Fernando estaba entre la espada y la pared, o lo que era casi peor: entre dos mujeres por quienes sentía muchísimo cariño. Le dolía mucho la actitud de India, aunque podía entenderla mejor de lo que ella misma creía. Pero no podía dejar a Itziar sola allá. Sencillamente, no podía hacerlo.

—Tranquilizaos las dos. Haremos una cosa: acompañaremos a Itziar a Etxe Handia, y luego tú y yo —dijo dirigiéndose a su esposa— volveremos a casa. Así te convencerás, amor, de que Itziar y yo no estábamos haciendo nada malo ni nada que tú no puedas ver u oír.

Fernando sonreía creyendo, inocentemente, haber encontrado la solución a su molesto dilema.

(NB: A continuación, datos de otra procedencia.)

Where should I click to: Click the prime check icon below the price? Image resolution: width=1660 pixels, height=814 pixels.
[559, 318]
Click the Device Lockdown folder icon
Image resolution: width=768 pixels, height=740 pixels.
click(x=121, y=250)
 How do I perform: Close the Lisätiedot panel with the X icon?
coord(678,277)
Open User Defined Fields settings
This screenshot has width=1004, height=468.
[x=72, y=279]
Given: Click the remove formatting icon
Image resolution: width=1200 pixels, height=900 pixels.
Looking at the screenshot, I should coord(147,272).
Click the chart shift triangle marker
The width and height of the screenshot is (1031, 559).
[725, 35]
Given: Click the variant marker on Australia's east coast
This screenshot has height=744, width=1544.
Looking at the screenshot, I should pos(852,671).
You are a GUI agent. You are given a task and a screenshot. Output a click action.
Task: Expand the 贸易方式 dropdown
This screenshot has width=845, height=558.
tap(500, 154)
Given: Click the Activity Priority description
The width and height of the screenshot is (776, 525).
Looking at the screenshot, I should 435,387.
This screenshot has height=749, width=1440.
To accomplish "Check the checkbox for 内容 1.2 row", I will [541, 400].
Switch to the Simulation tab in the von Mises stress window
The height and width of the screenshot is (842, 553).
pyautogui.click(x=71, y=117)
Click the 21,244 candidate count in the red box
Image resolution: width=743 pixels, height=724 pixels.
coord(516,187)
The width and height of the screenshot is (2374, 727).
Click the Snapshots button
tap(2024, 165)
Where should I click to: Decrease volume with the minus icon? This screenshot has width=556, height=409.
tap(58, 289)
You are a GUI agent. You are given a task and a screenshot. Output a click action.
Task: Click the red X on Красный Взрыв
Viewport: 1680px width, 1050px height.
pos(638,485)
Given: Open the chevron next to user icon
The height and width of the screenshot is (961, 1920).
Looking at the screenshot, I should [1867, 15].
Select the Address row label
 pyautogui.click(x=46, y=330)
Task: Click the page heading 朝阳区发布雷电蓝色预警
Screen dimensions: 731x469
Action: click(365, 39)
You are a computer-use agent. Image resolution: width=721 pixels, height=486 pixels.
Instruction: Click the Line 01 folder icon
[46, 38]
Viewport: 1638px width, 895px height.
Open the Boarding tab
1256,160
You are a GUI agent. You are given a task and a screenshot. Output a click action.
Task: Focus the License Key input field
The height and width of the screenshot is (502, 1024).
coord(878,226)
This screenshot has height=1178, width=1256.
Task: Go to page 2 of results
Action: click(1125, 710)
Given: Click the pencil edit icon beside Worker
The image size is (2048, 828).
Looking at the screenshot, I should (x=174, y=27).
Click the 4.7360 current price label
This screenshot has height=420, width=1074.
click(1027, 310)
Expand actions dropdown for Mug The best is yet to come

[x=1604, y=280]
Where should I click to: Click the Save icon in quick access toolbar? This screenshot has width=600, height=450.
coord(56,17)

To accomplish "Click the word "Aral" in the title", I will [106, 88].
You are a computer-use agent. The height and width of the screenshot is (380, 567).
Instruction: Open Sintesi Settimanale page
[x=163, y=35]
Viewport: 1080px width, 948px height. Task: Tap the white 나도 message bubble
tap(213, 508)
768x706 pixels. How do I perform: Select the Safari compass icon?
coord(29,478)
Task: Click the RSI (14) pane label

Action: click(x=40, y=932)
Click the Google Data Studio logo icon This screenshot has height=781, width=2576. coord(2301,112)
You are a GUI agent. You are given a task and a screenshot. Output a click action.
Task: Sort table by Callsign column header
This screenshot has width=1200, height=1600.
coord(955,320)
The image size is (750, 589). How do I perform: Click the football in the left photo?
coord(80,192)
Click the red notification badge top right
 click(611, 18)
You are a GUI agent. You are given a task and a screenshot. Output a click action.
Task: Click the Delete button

—De eso, ni hablar. Ni lo sueñes; si te vas con ella, no te molestes en volver a casa, porque no voy a estar esperándote. Ve eligiendo: o ella o yo, y rápido porque tengo sueño. Quiero irme a dormir —India parecía más exaltada que nunca; resultaba evidente que la solución propuesta por su marido no le había parecido la más ideal.

—No puedo; entiende que no puedo dejarla aquí, y sola. Apenas es una niña, India; podría ocurrirle algo malo. Hoy algunos están más bebidos de la cuenta después de la fiesta, y está todo muy oscuro; ni siquiera hay luna ya. Soy un hombre responsable; yo fui a buscarla y yo la llevaré. Y si no quieres esperarme, no lo hagas. Adiós y buena suerte.

—No es necesario, gracias —intervino de repente Itziar, disgustada y terriblemente dolida—. Deja de tratarme como a una mascota. Estoy aquí presente, por si no lo recuerdas; puedo oír, hablar y dar mi opinión. Puedes irte a casa con tu celosa mujercita, que yo me las sé arreglar muy bien sin ti. Gracias, pero no te necesito. Eres tú quien me necesita a mí.

—Ya la has oído. ¡Vámonos! No perdamos más tiempo con ésta —le gritó India a su marido; luego, volviéndose hacia ella, la amenazó—: Espero no volverte a ver nunca más, jovencita —ahora su mirada iba del uno a la otra—. Se acabaron los paseítos a escondidas. ¡Vámonos ya, por favor! —le tironeó de la manga, apartándole de Itziar.

Así fue cómo, momentáneamente, acabaron las relaciones entre ellos dos. Fernando regresó a su casa con su mujer, y pasarían al menos tres años hasta que volviera a charlar con ella. Itziar sería siempre la primera y la única mujer en su vida. Pero entretanto no la vio, hubo paz en su casa y descanso en su espíritu.

En aquel dulce tiempo de armonía conyugal India volvió a quedar embarazada.

«Esta vez —se decía— todo saldrá bien.» El embarazo fue bueno, tanto que nada hacía presagiar un desenlace tan doloroso. Parecía que todo iba sobre ruedas, que no existía el menor problema. Sabían ya que era un niño, y todo seguía su curso normal. La mamá se alimentaba bien, el peso era el adecuado, y había un aura de felicidad, conforme iban pasando las semanas, que la volvía más y más hermosa. Fernando la amó mucho en aquel tiempo. Era como la primera vez que la vio, sentía la misma pasión ciega. ¿Cómo era posible que les ocurriese aquello?

Nuevamente el destino se ensañó con ellos, abortando su felicidad: aquélla que creían tan segura. Inesperadamente, el parto se presentó largo y difícil; hubo complicaciones y el niño nació muerto. Inexpresables el dolor de Fernando y la pena de India, quien veía otra vez sus deseos truncados.

¿Habría próxima vez?, se preguntaban desesperados.